With its superb array of Islamic architecture, Roman ruins and modernist art galleries, the south-coast city of Málaga – the birthplace of one Pablo Picasso – goes far beyond the sun-kissed cliches of its Costa del Sol location.
Art & Culture at every turn
Indeed, Malaga is said to have more museums than any other city in Andalucia. And, ever since the opening of a major museum dedicated to the city's favourite son, this lively port city has been enjoying something of a cultural renaissance.
And, there's plenty more to enjoy, too, from its dining scene – expect to find traditional tapas bars, Michelin-star restaurants and everything in between – to a delightful array of accommodation, tucked away between Roman ruins and Moorish extravagances. Then, along the coast, the beaches of the Costa del Sol are within easy reach.

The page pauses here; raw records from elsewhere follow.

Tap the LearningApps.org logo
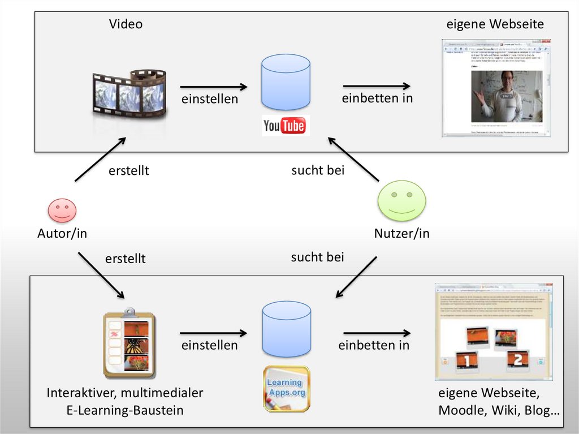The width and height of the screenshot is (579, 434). click(x=286, y=388)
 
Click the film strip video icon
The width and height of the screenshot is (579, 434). click(x=129, y=93)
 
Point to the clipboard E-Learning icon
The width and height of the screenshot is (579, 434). click(x=129, y=345)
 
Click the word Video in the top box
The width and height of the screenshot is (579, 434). click(x=126, y=24)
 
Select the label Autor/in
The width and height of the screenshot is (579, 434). click(x=62, y=233)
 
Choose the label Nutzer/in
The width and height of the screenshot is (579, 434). click(x=401, y=233)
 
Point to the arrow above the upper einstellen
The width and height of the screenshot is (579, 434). click(x=214, y=87)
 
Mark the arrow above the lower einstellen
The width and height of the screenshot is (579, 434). click(x=214, y=333)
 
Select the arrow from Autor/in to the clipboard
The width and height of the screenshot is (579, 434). click(x=101, y=276)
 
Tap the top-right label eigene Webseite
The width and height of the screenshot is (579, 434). click(x=495, y=24)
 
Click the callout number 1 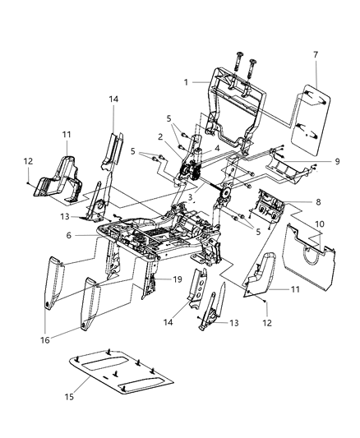pyautogui.click(x=187, y=83)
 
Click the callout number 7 pyautogui.click(x=316, y=54)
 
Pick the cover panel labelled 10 pyautogui.click(x=308, y=255)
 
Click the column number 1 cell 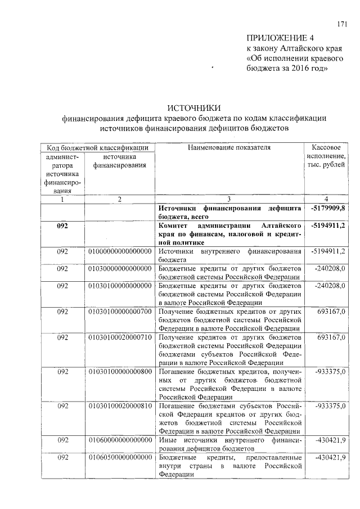tap(62, 199)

Roman amphitheatre, Malaga
A coastal gem, laced with history
Malaga's town beach is attractive, sandy and long, dotted with beach bars serving traditional 'espeto' sardines and local beers. Back in town, charming Moorish tearooms are perfect to avoid the midday heat alongside numerous tapas bars for whiling evenings. At the top of the hill overlooking it all sits the Moorish castle of Gibralfaro, known for being besieged for three long months by the Catholic Monarchs Ferdinand and Isabella.
Don't miss a stroll through the historical centre with its grand cathedral and jumble of narrow streets and ochre buildings. Come evening, everything explodes into life for hours, with Malaga's bars staying open long into the night.